The law is settled that an accused person can be convicted on his confessional statement alone. See Ikemson v. State (supra) at 476 C; Ntaha v. State (1982) 4 SC 1. In the case of Edhigere v. State (1996) 8 NWLR (Pt. 464) 1 at 10 B-C the Supreme Court held:

“As had been decided in a long line of decided cases by this court, it is trite law that a free and voluntary confession of guilt made by a prisoner whether under examination by a Magistrate or otherwise, if it is direct and positive and is duly made and satisfactorily prove, is sufficient to warrant conviction without any corroborative evidence as long as the court is satisfied of the truth of the confession. See Jimoh Yusufu v. The State (1976) 6 SC 167; and Edet Obosi v. The State (1965) NMLR 119. It has also been laid down that it is desirable however to have outside a defence’s confession to the police some evidence be it slight of the circumstances which make it probable that the confession is true vide Paul Onochie & 7 Ors. v. The Republic (1966) NMLR 307; and Onuoha v. The State (1987) 4 NWLR (Pt. 65) 331.”

A voluntary confession of guilt, if it is fully consistent and probable is usually regarded as evidence of the highest and most satisfactory nature if there is independent proof that a criminal act has in fact been committed by someone, that the accused had the opportunity of committing the offence and that the confession was consistent with the other facts that had been ascertained and proved. See: Rabiu v. The State (2005) 7 NWLR (Pt. 925) 491 at 513 B – G; Phillip Kanu & Anor. v. R (1952) 14 WACA 30 at 32; R v. Chukwuji Obiasa (1962) 2 SCNLR 402, (1962) NNLR 354; R v. Sykes (1913) 8 CAR 233.

In the instant case, the appellant’s statement was admitted in evidence after a trial within trial had been conducted. The learned trial Judge found that the statement was indeed made by the appellant and that it was reliable. He found that the narration of events surrounding the commission of the offence as contained in exhibit 3 was consistent with other evidence before the court. He found that the statement as to how the deceased was killed was consistent with the cause of death as stated in the medial report tendered by the prosecution.
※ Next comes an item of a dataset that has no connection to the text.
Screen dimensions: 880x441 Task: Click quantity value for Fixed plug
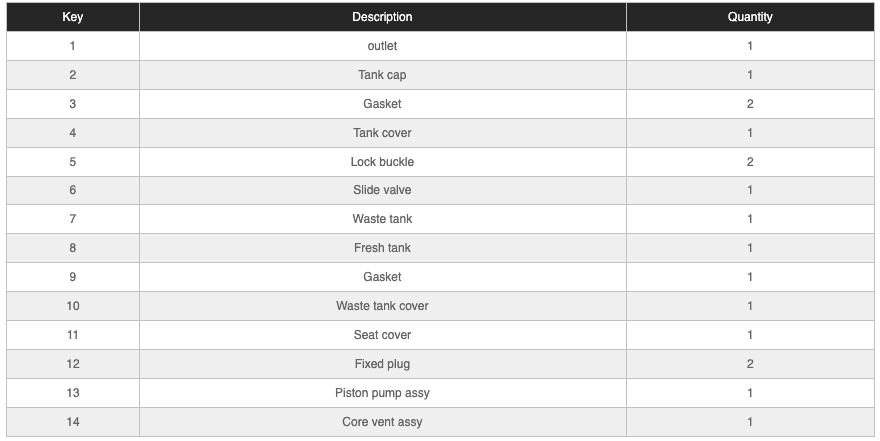[750, 364]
He also found that the contents of exhibit 3 were consistent with the evidence of PW1 and PW2 regarding their recovery of the various body parts of the deceased as well as his identity and the fact that the appellant knew him prior to the incident.
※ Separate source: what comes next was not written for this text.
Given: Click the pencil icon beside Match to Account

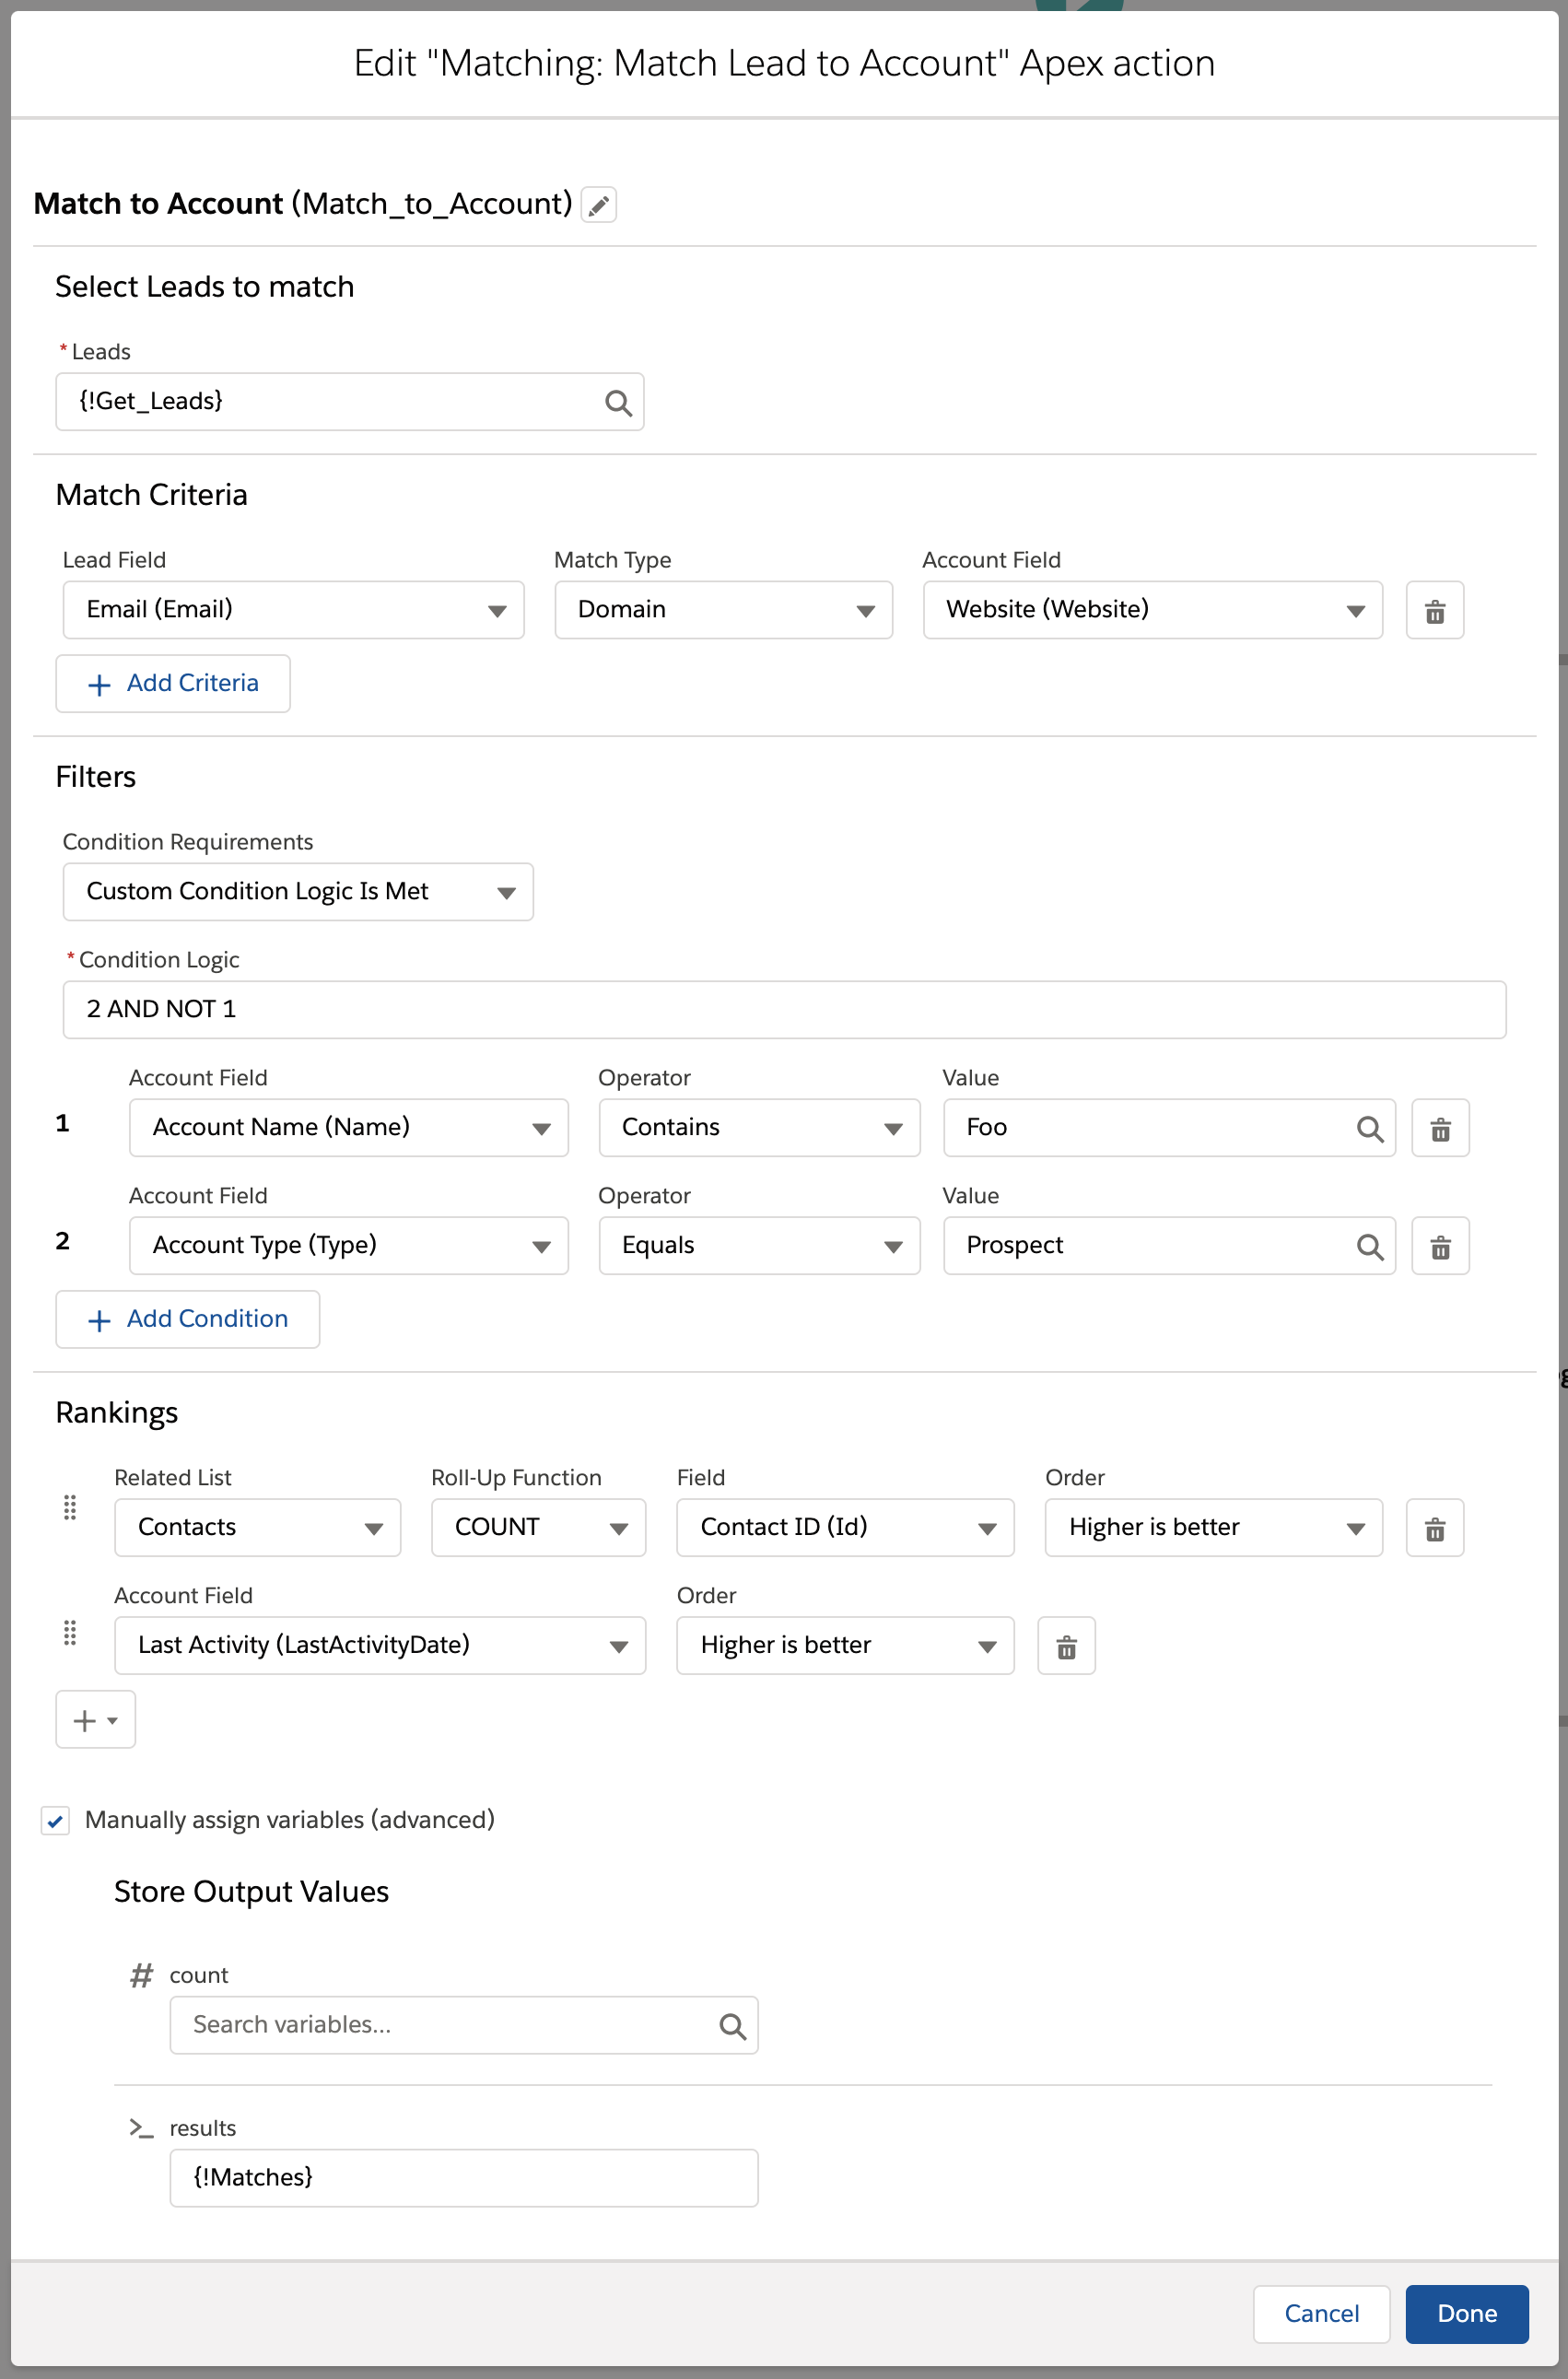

One of the contentions made on behalf of the appellant was that exhibit 3 was inconsistent with the evidence of PW1 and PW2 and the medial report because the medical report was made on 6/12/89, which is before 17/12/89 the date on which the PW1 stated that the offence was committed. I have dealt with this issue earlier in the judgment when I held that the prosecution proved all the essential ingredients of the offence and that the evidence of PW1 regarding the date the offence was committed was a minor discrepancy that is not fatal to the prosecution’s case. There is no evidence on the record that the appellant was misled as to the charge he was facing and on which he was tried.
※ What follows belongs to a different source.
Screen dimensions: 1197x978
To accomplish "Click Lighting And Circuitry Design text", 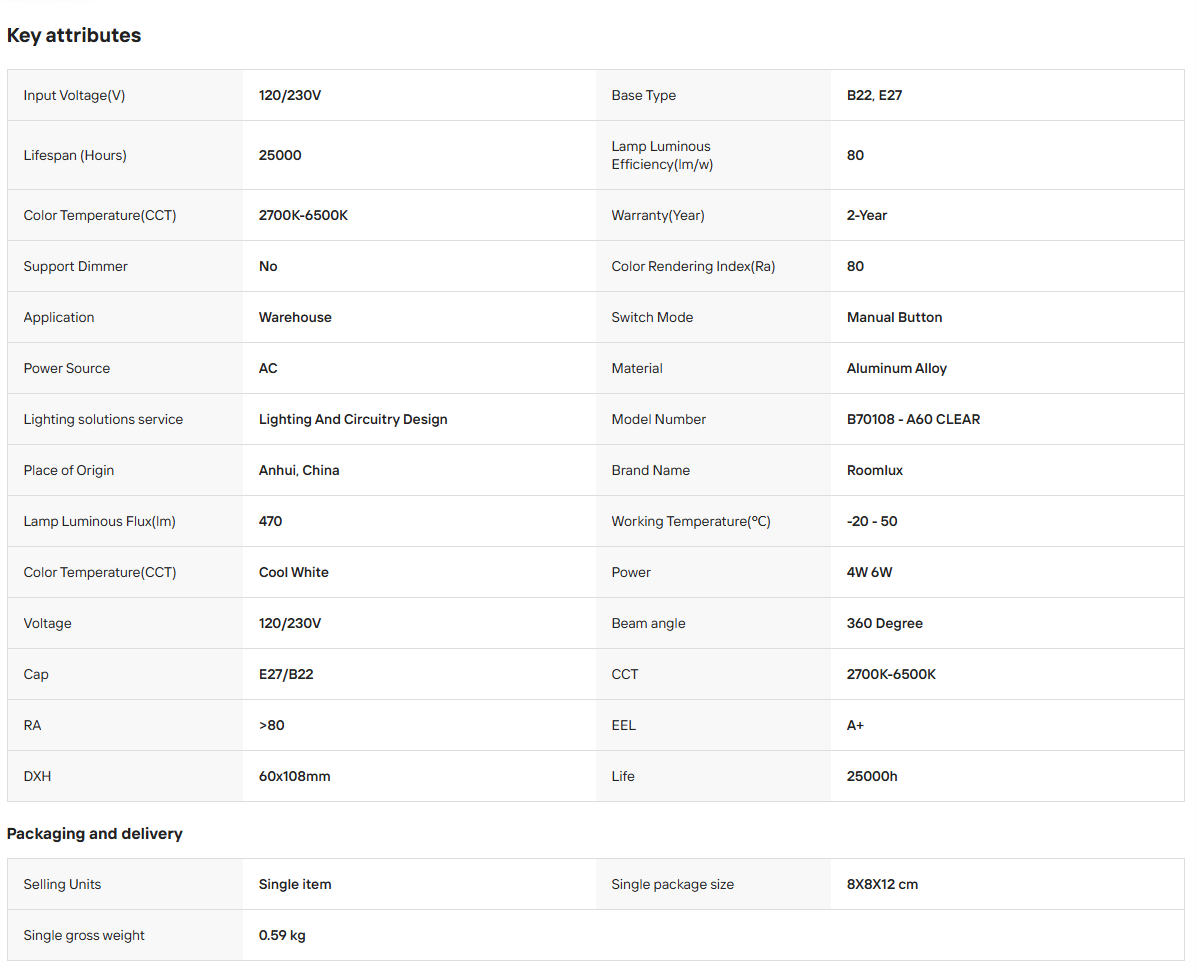I will pos(353,419).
In the instant case, it would not be correct to say as contended by the appellant that his conviction was based solely on exhibit 3. The learned trial Judge considered other evidence outside exhibit 3 before coming to the conclusion that the prosecution had proved its case beyond reasonable doubt. The learned trial Judge even went further to ascertain whether the exceptions provided for in section 222 particularly sub-section (4) of the Penal Code were applicable to this case. He rightly concluded that they were not. I find no reason to interfere with the judgment of the trial court.

In conclusion, I hold that this appeal lacks merit. The sole issue for determination in this appeal is resolved against the appellant. The appeal is accordingly dismissed. The judgment of the Katsina State High Court delivered on 11/8/97 in charge No. KTH/I8C/90 per Sada Abdulmuminu, J. is hereby affirmed.